For many small and mid-sized businesses, however, broad, usable datasets, from which positive decisions are based, remain too costly to purchase or too vast to generate from their existing customer bases.
While the tools exist, data continues to be under-used or difficult to access for most businesses. According to a survey conducted by Microstrategy, while 80% of managers have access to data, only half of frontline workers, the ones who can learn from it most, do not. In addition, 90% of employees rely on others to make data-driven decisions for them. Gartner reports that, through 2022, only 20% of analytics-based initiatives will even prove successful.

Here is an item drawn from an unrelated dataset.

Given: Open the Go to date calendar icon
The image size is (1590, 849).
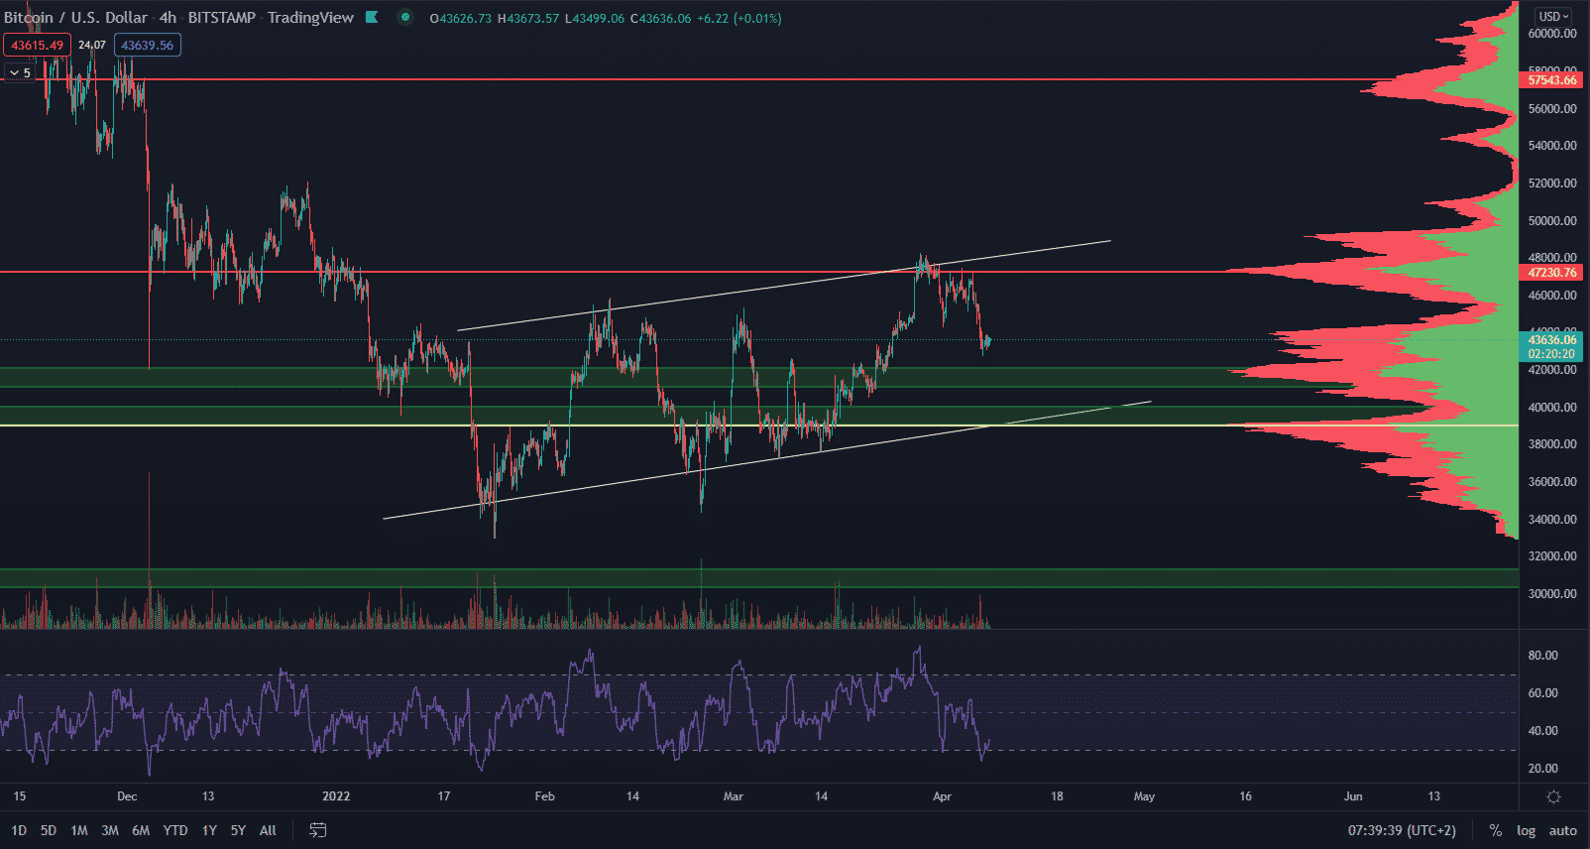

Businesses can and want to do more with data, which is supported by the proliferation and adoption of business intelligence tools. Resource-light companies, who aren't able to hire outside consultants, can compete upmarket by leveraging data, even if it's not their own, while large organizations can get more out of the data they have. Here are just a few strategies businesses can try, regardless of company size.
The capabilities of AI/ML are only as good as how they develop to fit the distinct needs of an Organization. The more data fed to the system, the greater its capabilities for performing more complex tasks.
Issues arise when data is sparse or sporadic. Newer companies, for example, likely have not yet collected enough data to influence learning in a meaningful way, and more complicated tasks require specific data that might not be available.
Organizations operating at a nascent level of data collection can consider buying prepackaged, pre-organized datasets, known as "synthetic data," to make initial headway on their AI initiatives. Using the AI technology of Generative Adversarial Networks (GAN), companies selling synthetic data produce realistic data points, such as financial figures or customer profiles, to feed into a system and start constructing models for analysis.
Open data is another way businesses can overcome the expense and size requirements of sourcing large, quality datasets. Vast public data sources are readily available and can be used to fine-tune analytics models and automate business processes for free. The US government, for example, offers a library of standardized, machine-readable data formats online. Zoho uses open datasets to model its AI and ML engines because the practice doesn't jeopardize customer privacy.
Yes, synthetic data will never replace the real thing, nor should it, but it offers a solution for companies to quickstart their internal processes and avoid breaching the privacy of their customers—particularly relevant within the medical field. It also provides companies with a way to test how the system will respond to critical errors and adjust algorithms as needed.
Synthetic, organic, open-source or otherwise, data alone is not what informs smart business decisions; it has to be analyzed and interpreted so the rest of the Organization can improve processes.
What was once only the domain of seasoned data scientists has been democratized across all sorts of employees thanks, in part, to low code application development. This technology comes standard with many CX and EX platforms and allows even the least tech savvy folks to build custom apps regardless of coding experience. Employees with minimal training can utilize an intuitive, drag-and-drop interface to develop functions that remain accessible to everyone at the organization.